Ausstellung im Kunstraum Elsa mit Fotografie, Kunst und Wissenschaft
Kuratiert von Katharina Bosse
Die Thingstätten wurden 1933-36 als propagandistische Freilichtbühnen und Versammlungsplätze des Nationalsozialismus erbaut. 400 waren geplant, etwa 60 wurden errichtet, viele davon sind heute noch in Deutschland, Polen und Russland auffindbar. Einige sind in Vergessenheit geraten, andere wie die Berliner Waldbühne werden bis heute aktiv als Freilichttheater genutzt.
Das Projekt vereint 23 internationale KünstlerInnen und WissenschaftlerInnen auf den
Spuren dieser bis heute wenig bekannten Geschichte.
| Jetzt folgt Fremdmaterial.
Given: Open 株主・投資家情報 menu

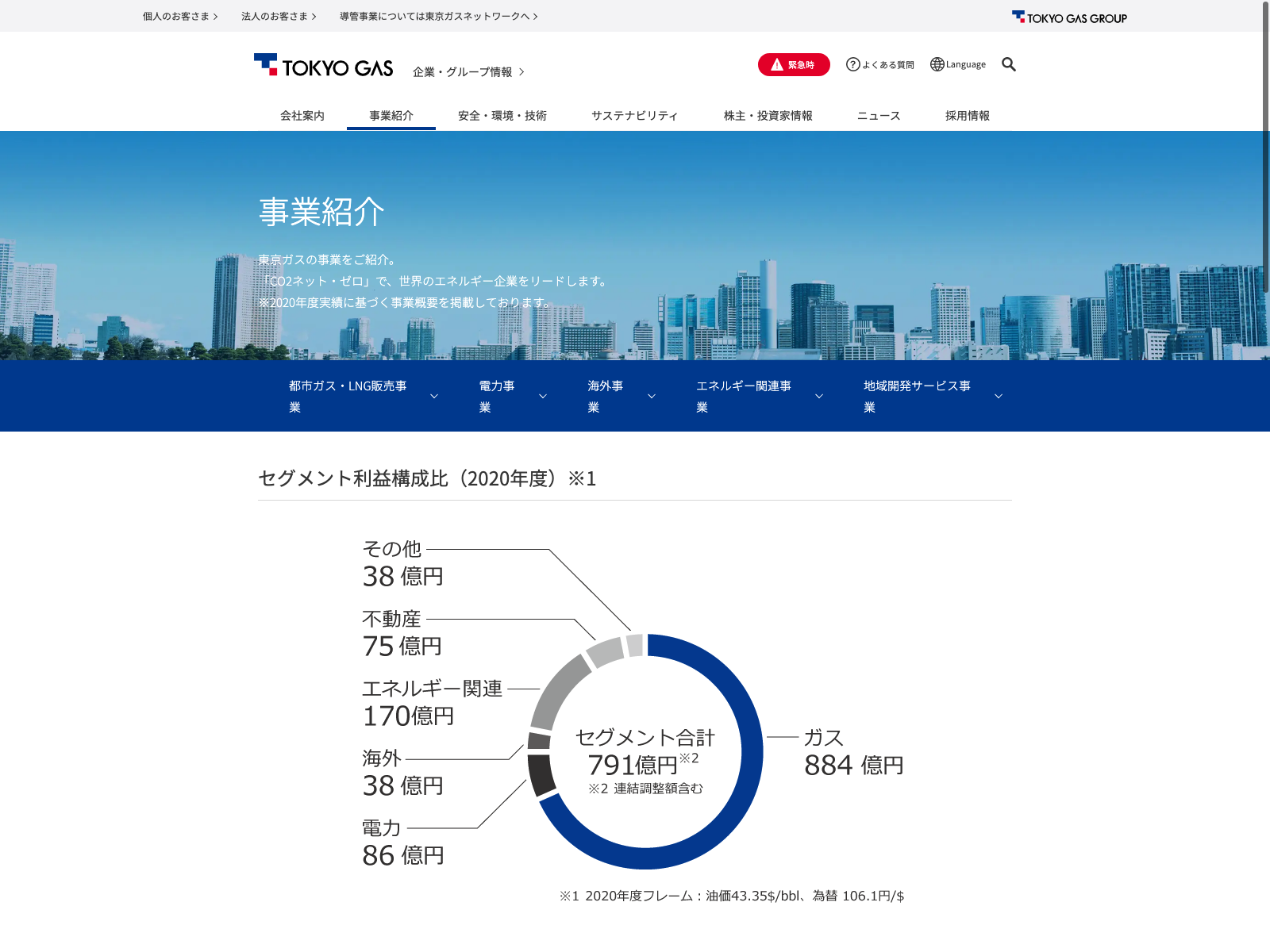Looking at the screenshot, I should click(768, 116).
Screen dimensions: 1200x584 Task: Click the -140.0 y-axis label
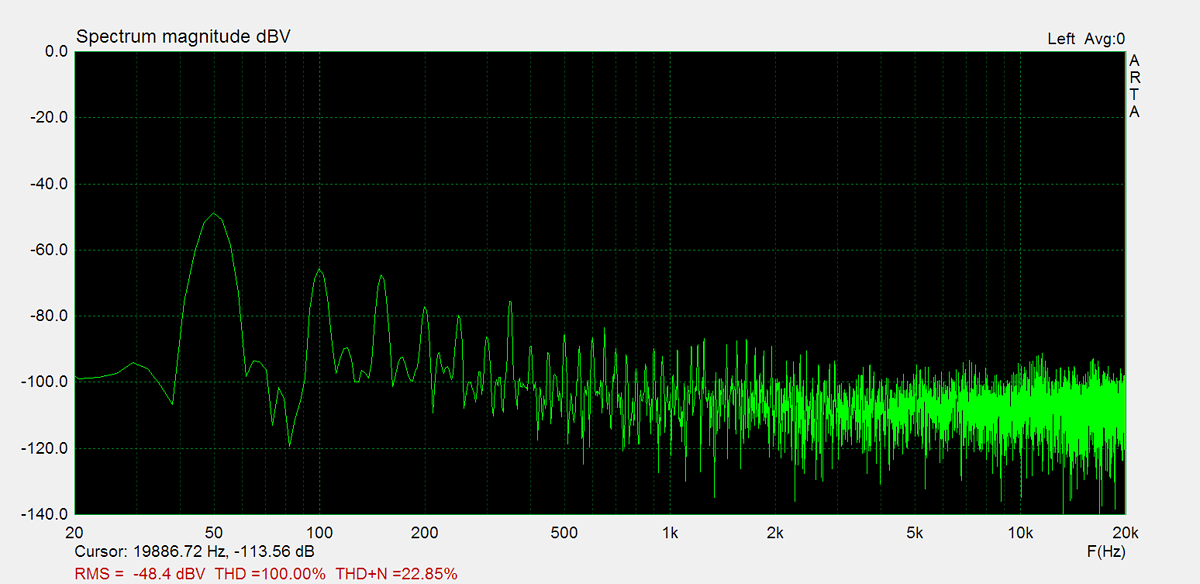click(x=44, y=514)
Kunst und Dokumentation, Text und Bild ermöglichen eine interdisziplinäre und pluralistische Auseinandersetzung mit der Bedeutung der Vergangenheit für die Gegenwart.
Die Ausstellung wurde 2023 im Deutschen Haus NYU in New York gezeigt und ist nun das erste Mal in Deutschland zu sehen. Sie beruht auf dem intensiv recherchierten Fotoband „Thingstätten“ (Geymüller, 2021) und der interaktiven Website www.thingstaetten.info
Das Projekt wurde vom European Heritage Award in der Kategorie „Research“ mit „special mention“ ausgezeichnet.